Angelina Jolie cancer gene mutation infertility link

Angelina Jolie
Angelina Jolie

Women with the Angelina Jolie cancer gene mutation have fewer eggs in their ovaries, claims a new study.

Researchers say women carrying the BRCA1 mutation should try to avoid delaying pregnancy until their late 30s or 40s.

Our findings suggest women carrying the BRCA1 mutation should try to avoid delaying pregnancy until their late 30s or 40s when fertility is reduced anyway because of their age


Hollywood star Angelina went public in 2013 about her double mastectomy and having both ovaries removed after finding out she carried the BRCA1 mutation, which is associated with an increased risk of breast and ovarian cancer.

On average, a woman with the mutation have a 65 per cent risk of developing breast cancer and a 39 per cent risk of ovarian cancer by the age of 70.

Now researchers have discovered a link between the BRCA1 gene mutation and lower levels of a hormone that is an indicator of the number of eggs left in a woman’s ovaries.

In the first large study looking at BRCA1 and BRCA2 genetic mutations and levels of anti-Mullerian hormone (AMH) in women who carry the mutated genes, a group of international researchers found that carrying the BRCA1 mutation was associated with AMH concentrations that were, on average, 25 per cent lower than those in non-carriers.

The effect was not seen in women with the BRCA2 mutation, according to the research published in the journal Human Reproduction.

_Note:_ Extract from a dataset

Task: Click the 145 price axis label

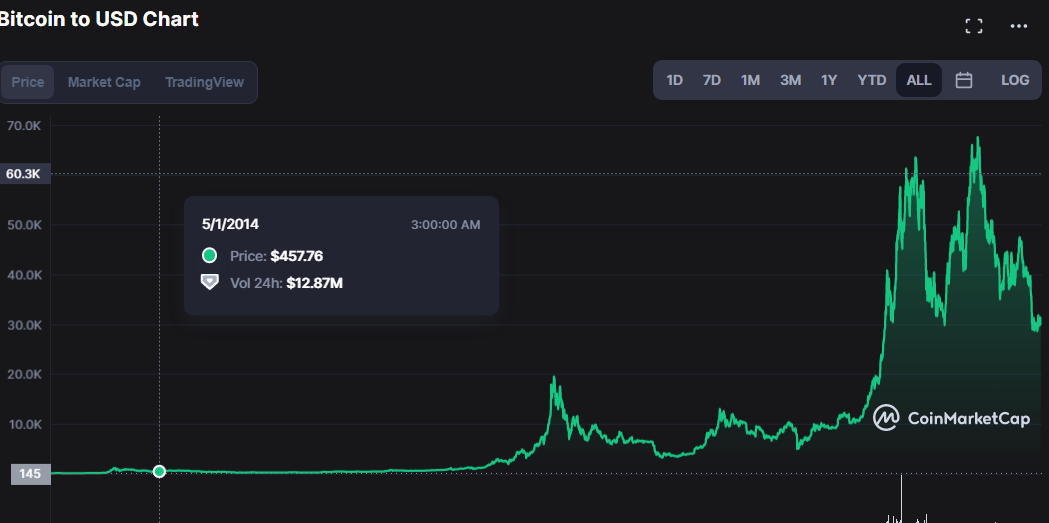Action: click(x=30, y=474)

First author Professor Kelly-Anne Phillips, of the Peter MacCallum Cancer Centre in Australia, said: “This means women in their mid-30s, who carry the BRCA1 mutation, have, on average, ovarian reserves similar to those of non-carriers who are two years older.”

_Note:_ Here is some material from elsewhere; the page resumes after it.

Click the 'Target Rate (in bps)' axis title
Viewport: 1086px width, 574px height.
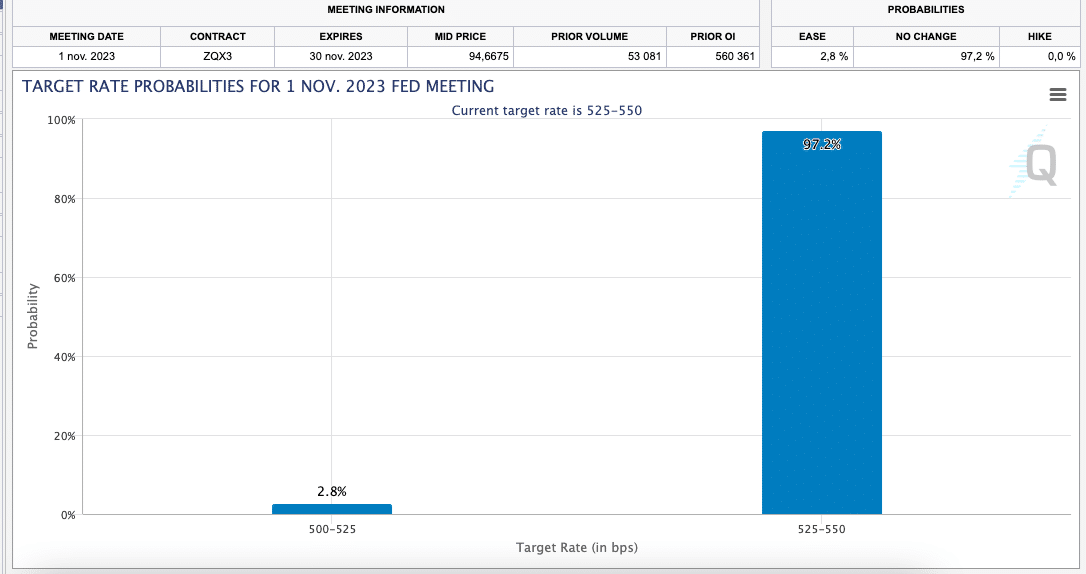(576, 547)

Although AMH is a reliable marker of ovarian reserve, Prof Phillips said: “It’s important to remember AMH is only one indicator of a woman’s potential fertility.

“The ability to conceive and carry a baby to full term is affected by many other factors as well, including egg quality and whether the fallopian tubes are unobstructed, neither of which are measured by AMH.

“Women with low AMH levels can sometimes still have a baby and, conversely, women with high AMH levels are sometimes unable to do so.

“However, our findings suggest women carrying the BRCA1 mutation should try to avoid delaying pregnancy until their late 30s or 40s when fertility is reduced anyway because of their age.

“For women trying to conceive in their 20s, any difference in ovarian reserve between BRCA1 mutation carriers and non-carriers is unlikely to be of clinical significance.”

Women who carry the BRCA1 and BRCA2 gene mutations have a higher risk of cancers in the breast, ovaries, fallopian tubes and peritoneum.

The risk increases with age and is generally higher for those with the BRCA1 mutation than with the BRCA2 mutation.

The mutations are rare in the general population - about 0.1 per cent for BRCA1 and 0.2 per cent for BRCA2.

As mutation carriers enter their early 40s they are usually advised to have their ovaries and fallopian tubes removed to minimise their cancer risk. Many women who know they are carriers try to have their children when they are younger. However, until now, there has been little good-quality evidence about the effects of these genetic mutations on non-cancer-related conditions such as fertility.

Prof Phillips and colleagues from research centres in Scotland and Australia, analysed AMH levels from 693 women, aged between 25 and 45 who had no personal history of cancer.

A total of 172 women were carriers and 216 women non-carriers from families carrying the BRCA1 mutations, and 147 carriers and 158 non-carriers were from families with the BRCA2 mutations.

The women retained both ovaries and were not pregnant or breast-feeding at the time blood was taken from them. The researchers adjusted their results to take account of age, oral contraceptive use, body mass index (BMI) and smoking.

In addition to BRCA1 mutations carriers having 25 per cent lower AMH concentrations, on average, than non-carriers, they were also more likely to have AMH concentrations that placed them in the lowest quarter when the women were divided into four groups according to the AMH levels. This was not seen in BRCA2 mutation carriers.

The researchers say their findings also raise the hypothesis that BRCA1 mutations carriers may have a higher than average risk of chemotherapy-induced menopause.

Prof Phillips added: “The hypothesis is that if BRCA1 mutation carriers have lower ovarian reserve than their non-carrier counterparts when they start chemotherapy for cancer treatment, the carriers may be more likely to develop menopause associated with the chemotherapy.

“However, this is just a hypothesis at this stage and requires further research.”